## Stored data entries
»»
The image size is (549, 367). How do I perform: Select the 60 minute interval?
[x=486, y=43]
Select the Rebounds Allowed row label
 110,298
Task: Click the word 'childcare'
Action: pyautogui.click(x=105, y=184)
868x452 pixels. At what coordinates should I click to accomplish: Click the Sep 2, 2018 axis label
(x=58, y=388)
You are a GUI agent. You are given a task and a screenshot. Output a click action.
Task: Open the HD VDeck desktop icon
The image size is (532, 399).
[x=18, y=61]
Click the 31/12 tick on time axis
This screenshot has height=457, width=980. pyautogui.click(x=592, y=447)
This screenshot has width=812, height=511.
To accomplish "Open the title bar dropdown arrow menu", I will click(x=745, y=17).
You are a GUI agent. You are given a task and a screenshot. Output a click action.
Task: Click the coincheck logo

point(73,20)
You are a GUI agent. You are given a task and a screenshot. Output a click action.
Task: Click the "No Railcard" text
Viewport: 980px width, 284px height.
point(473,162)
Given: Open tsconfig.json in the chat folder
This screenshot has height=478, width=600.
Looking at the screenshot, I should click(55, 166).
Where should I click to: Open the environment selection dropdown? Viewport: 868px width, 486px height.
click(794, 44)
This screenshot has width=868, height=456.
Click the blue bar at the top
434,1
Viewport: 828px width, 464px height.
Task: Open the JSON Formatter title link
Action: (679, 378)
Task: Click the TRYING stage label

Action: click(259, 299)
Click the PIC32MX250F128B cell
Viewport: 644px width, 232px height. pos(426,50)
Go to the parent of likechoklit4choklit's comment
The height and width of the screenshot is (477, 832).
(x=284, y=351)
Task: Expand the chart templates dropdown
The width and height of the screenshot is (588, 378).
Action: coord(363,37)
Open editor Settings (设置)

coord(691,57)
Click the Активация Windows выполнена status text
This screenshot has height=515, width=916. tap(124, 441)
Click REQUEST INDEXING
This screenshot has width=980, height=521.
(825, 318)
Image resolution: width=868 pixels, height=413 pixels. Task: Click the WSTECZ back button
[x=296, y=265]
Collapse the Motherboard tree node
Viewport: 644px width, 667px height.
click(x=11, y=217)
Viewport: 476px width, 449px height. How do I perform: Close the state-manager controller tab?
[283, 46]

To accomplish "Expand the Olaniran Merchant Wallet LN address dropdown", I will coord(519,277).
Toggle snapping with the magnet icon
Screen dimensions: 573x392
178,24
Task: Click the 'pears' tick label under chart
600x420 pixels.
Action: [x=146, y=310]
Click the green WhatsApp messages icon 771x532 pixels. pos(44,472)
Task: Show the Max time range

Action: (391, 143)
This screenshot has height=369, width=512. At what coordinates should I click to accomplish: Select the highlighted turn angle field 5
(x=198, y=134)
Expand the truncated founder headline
««
## Problem description
Nothing but the lines from the one containing "Screen dimensions: 573x392" through the end of the entries belongs in the answer; repeat them exactly.

## Task response
Screen dimensions: 573x392
178,24
Task: Click the 'pears' tick label under chart
600x420 pixels.
Action: [x=146, y=310]
Click the green WhatsApp messages icon 771x532 pixels. pos(44,472)
Task: Show the Max time range

Action: (391, 143)
This screenshot has height=369, width=512. At what coordinates should I click to accomplish: Select the highlighted turn angle field 5
(x=198, y=134)
Expand the truncated founder headline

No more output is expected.